Ils rappellent que le commercial de la société Futura Internationale venu les démarcher a agi en tant que représentant ou mandataire de l’établissement de crédit Domofinance pour leur faire signer l’offre préalable de crédit de sorte qu’il appartenait à l’établissement bancaire de procéder préalablement aux vérifications nécessaires que commande l’indivisibilité qui existe entre le contrat de vente et le contrat de crédit affecté, auprès du vendeur et de l’emprunteur, ce qui lui aurait permis de constater aisément que ce contrat était affecté d’une cause de nullité flagrante et de refuser de financer l’opération.

Ils reprochent encore une faute à la banque pour avoir débloqué les fonds dès le 8 mars 2017, alors même que l’ensemble des prestations prévues au bon de commande n’était pas effectué (raccordement, contrat de rachat, mise en service), sur la base d’une fiche de réception ne contenant aucune mention sur le raccordement et la mise en service de l’installation, ne permettant pas au prêteur de se convaincre immédiatement de l’exécution pleine et entière des obligations à la charge de la société venderesse telles qu’énoncées au bon de commande.

Ils font état de divers préjudices. Ils expliquent que le délai pendant lequel pouvait s’exercer le droit de rétractation a été totalement et irrémédiablement sacrifié puisqu’ils se sont trouvés dans l’impossibilité de fait de l’exercer dans les 14 jours de la livraison pour ne pas en avoir été utilement informés, qu’ils se sont trouvés dans l’impossibilité de vérifier auprès de la concurrence si les produits roposés à la vente étaient susceptibles d’être acquis et installés à des conditions économiques meilleures. Ils estiment que l’irrégularité était détectable par la banque avant de débloquer les fonds, qu’elle est donc à l’origine de leur préjudice.

Ils font également état de diverses désordres et malfaçons affectant l’installation tels que décrits par un huissier de justice, à la suite de fortes averses survenues au cours du mois de juin 2021, selon procès-verbal de constat du 25 juin 2021. Ils ajoutent que le préjudice est constitué par l’existence d’un capital à rembourser intégralement à la banque pour une installation totalement inutile et de surcroît dont ils vont perdre la propriété, en dehors de toute faute de leur part, et sur laquelle aucune somme ne pourra être récupérée à l’encontre de l’installateur. Ils ajoutent que le prix de vente de l’installation est devenu un préjudice pour eux car celle qui doit le restituer, à savoir la société venderesse, est insolvable. En conclusion, ils indiquent que leur préjudice ne serait pas né si la banque avait veillé au respect du droit de la consommation, comme elle en a l’obligation.

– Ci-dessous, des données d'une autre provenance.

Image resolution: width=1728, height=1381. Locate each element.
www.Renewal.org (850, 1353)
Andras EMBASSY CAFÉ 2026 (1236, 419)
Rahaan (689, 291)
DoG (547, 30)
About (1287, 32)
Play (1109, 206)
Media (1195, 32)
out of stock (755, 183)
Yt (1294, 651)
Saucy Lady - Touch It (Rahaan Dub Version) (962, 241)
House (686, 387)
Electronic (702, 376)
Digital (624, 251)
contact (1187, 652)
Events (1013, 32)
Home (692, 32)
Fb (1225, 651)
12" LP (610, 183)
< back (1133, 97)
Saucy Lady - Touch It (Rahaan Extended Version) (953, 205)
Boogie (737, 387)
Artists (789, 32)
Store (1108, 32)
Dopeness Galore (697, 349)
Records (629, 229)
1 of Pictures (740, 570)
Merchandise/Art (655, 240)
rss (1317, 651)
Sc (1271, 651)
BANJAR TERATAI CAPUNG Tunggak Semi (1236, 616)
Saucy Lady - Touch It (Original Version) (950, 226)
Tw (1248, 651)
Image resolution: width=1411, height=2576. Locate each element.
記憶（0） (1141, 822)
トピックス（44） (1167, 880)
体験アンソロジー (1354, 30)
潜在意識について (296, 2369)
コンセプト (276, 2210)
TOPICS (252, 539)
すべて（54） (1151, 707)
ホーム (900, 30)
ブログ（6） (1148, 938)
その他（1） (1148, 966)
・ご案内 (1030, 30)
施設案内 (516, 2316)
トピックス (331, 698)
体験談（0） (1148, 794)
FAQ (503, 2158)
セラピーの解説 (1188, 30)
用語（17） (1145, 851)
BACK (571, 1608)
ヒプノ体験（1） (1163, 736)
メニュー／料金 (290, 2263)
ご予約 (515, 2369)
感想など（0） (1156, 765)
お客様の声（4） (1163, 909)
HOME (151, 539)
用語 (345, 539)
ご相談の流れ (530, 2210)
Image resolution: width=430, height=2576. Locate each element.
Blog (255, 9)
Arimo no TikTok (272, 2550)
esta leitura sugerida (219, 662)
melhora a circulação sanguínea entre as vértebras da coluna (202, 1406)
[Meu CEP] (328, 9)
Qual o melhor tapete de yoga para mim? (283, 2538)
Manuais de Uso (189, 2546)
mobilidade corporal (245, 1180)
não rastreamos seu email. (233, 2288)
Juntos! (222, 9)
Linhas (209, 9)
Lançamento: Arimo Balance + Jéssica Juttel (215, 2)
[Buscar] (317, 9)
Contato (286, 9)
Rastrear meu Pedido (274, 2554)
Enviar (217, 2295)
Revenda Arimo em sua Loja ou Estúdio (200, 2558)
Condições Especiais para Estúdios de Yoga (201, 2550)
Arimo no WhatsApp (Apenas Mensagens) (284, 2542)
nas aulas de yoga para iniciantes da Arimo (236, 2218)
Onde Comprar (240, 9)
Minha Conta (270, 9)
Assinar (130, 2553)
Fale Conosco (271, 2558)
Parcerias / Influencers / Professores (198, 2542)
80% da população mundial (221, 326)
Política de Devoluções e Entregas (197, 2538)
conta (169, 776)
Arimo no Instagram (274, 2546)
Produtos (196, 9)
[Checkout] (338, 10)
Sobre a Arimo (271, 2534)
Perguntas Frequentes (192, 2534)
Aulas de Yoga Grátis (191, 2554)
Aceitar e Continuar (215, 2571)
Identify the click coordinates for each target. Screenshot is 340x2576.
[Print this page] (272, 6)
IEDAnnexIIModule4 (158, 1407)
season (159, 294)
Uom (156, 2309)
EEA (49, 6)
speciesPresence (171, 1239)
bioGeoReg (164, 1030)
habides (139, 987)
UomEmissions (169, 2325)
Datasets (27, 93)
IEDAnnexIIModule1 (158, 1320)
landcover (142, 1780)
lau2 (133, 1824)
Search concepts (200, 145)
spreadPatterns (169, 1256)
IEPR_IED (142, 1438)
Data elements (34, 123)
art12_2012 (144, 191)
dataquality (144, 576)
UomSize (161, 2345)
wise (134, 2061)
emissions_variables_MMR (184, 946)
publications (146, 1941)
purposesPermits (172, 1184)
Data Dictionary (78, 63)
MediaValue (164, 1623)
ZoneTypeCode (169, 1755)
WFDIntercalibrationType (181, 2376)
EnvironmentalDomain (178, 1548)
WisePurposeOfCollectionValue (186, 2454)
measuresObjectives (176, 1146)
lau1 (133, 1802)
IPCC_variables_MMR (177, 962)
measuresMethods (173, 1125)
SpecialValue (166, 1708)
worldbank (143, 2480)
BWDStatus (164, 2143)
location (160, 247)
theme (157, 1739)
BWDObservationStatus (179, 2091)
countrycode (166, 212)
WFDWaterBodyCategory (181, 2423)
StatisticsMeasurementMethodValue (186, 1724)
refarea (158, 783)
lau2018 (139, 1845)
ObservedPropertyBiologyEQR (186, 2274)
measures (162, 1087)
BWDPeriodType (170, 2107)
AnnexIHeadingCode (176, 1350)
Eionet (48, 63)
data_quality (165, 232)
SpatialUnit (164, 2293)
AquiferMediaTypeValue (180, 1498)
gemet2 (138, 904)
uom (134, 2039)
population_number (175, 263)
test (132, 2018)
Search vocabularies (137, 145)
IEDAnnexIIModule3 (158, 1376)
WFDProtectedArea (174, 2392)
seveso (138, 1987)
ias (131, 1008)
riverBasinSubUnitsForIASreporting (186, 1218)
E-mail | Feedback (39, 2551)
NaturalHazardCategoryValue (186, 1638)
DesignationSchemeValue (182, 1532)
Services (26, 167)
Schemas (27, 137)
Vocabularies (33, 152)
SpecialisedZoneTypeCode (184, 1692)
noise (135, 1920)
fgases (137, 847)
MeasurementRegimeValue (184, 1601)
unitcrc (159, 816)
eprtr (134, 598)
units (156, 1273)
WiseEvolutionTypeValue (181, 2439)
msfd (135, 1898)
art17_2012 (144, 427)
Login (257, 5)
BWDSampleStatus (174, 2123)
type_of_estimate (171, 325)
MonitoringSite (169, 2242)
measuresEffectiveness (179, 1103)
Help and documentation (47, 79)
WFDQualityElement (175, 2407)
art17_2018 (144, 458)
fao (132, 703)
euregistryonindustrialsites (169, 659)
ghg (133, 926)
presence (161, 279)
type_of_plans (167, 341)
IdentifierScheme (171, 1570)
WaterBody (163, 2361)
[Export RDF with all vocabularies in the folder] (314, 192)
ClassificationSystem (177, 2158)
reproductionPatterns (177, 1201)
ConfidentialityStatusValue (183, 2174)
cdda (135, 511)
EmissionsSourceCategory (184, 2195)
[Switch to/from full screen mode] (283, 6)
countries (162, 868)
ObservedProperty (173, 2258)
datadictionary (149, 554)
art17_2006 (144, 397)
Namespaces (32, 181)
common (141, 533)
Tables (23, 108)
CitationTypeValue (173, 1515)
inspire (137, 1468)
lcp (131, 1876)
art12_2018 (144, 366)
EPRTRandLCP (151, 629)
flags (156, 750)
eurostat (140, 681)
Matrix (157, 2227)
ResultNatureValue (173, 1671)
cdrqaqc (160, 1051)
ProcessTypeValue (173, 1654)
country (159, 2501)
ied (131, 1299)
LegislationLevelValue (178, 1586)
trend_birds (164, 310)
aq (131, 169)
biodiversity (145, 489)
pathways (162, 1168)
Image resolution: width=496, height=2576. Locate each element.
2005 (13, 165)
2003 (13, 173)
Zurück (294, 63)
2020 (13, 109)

Ils demandent à la cour de débouter la banque de toutes ses demandes de condamnation au titre du capital emprunté, demandes qui méconnaissent le principe d’effectivité et de proportionnalité mais encore contraires au rétablissement en droit et en fait de la situation du consommateur. Ils font valoir que la sanction de la restitution du capital du contrat de crédit par le consommateur au prêteur, n’est en rien proportionnée et ne rétablit pas le consommateur dans la situation de fait d’origine, puisqu’on lui demande de restituer une somme d’argent qu’il n’a jamais perçue correspondant au prix d’achat d’une installation dont il n’est plus propriétaire du fait de l’annulation du bon de commande, que la situation du consommateur est donc sans lien avec celle avant contrat, puisqu’il se trouve débiteur d’une somme correspondant environ aux 4/5ème du coût total de l’opération (le capital sans les intérêts) pour une installation qui ne lui appartient plus et qu’il doit restituer.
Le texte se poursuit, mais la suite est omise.